Al ya no haber ejemplo digno de ser imitado para alcanzar la eternidad: “…por cuanto todos pecaron, y están destituidos de la gloria de Dios…” (Ro.3:23), y porque: “…el alma que pecare, esa morirá” (Ez.18:4), Dios en su infinita gracia, nos hace nacer un ser perfecto y espiritual, el cual trae impregnada la imagen genuina del mismo Dios, quien sobre todas la cosas elige voluntariamente hacer la voluntad de la esencia del creador, siendo que en Jesucristo habitaría toda la plenitud de la Deidad, como lo declara el apóstol Pablo en Colosenses 2:9.

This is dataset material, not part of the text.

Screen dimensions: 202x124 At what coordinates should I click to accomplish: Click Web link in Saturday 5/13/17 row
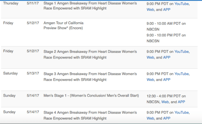tap(150, 80)
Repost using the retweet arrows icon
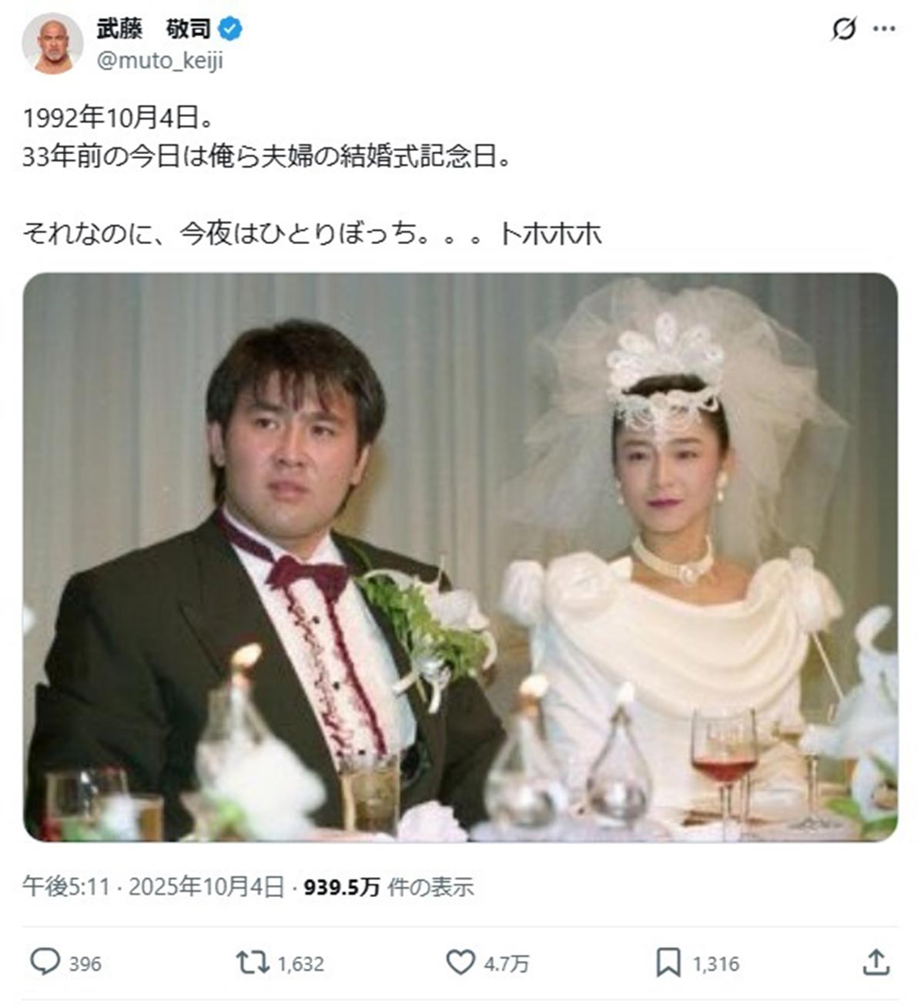Image resolution: width=924 pixels, height=1005 pixels. (x=253, y=963)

Esto significa que en la encarnación del mismo Dios en Jesús, se materializa una amplia forma de vida y conducta para ejemplo y demostración que con Dios -aún en esta carne- es posible agradarle y retomar el camino de retorno a la idea original del creador de hacer del hombre una criatura eterna. A este ser le llama la escritura “el postrer Adán” o “espíritu vivificante”. Recordemos que el primer Adán, era “alma


viviente”. Esto sólo abarca la parte existencialista, pero de Cristo se refiere a algo espiritual y eterno, aplicado a una vida práctica, la cual en adelante en esta nueva carrera, ha de constituirse en la lámpara, el camino, la única verdad y la única esperanza de vida. Porque en él está “la vida”, él es el árbol de la vida, escondido hasta su manifestación.

Es más que evidente que Dios ya cumplió a través del máximo ejemplo de humildad, amor y fidelidad, con ponernos en la parte superior de nuestra hoja en blanco -que es nuestra vida-, una muestra de la plana a llenar en adelante, en base a las instrucciones impregnadas en la palabra y cotejada por los siervos de Dios que nos han sido de testimonio fiel, de que con Cristo y la unción e influencia directa del Paracleto, hoy podemos decir: “Todo lo puedo en Cristo que me fortalece” (Fil.4:13). Y como dijera el apóstol Pablo: “Sed imitadores de mí, así como yo de Cristo” (1 Co.11:1).

Creo que una de las figuras indefectibles para una victoria absoluta, es vivir y amar como Cristo lo hizo. Al inicio, la imagen de Cristo en la iglesia  primitiva era de mucho peso vivencial. Sin embargo, la historia y el tiempo se han encargado de menguar la cruz y elevar los niveles de la autoestima mediante toda táctica humana del anticristo, plasmado en los derechos humanos y otras doctrinas filosóficas, encaminadas a exaltar los valores, conocimiento y ciencias humanas, desechando virtudes como la humildad, la obediencia, la fidelidad, el amor y la santidad, que son características inherentes al Hijo de Dios. La iglesia actual, es sólo una caricatura cómica y religiosa con tentáculos ecuménicos de complacencias; habiendo perdido su identidad con la figura del Maestro, respecto a los verdaderos valores para salvación.

Hermanos, qué nos queda pues, más que escudriñar profunda y exhaustivamente, mediante las Sagradas Escrituras, la vida, reacciones, carácter, personalidad, entrega, amor, etc., de nuestro Señor. Para que diligentemente corrijamos de continuo nuestra vida y comparemos a conciencia ¿cuánto me parezco a Jesús? Creo que tenemos mucho que cambiar, pero por hoy queda esta autoevaluación y repito: ¿cuánto me parezco a Jesús? Espero que cada quien, un día alcancemos la imagen del espiritual. A Dios sea la gloria. Amén y Amén.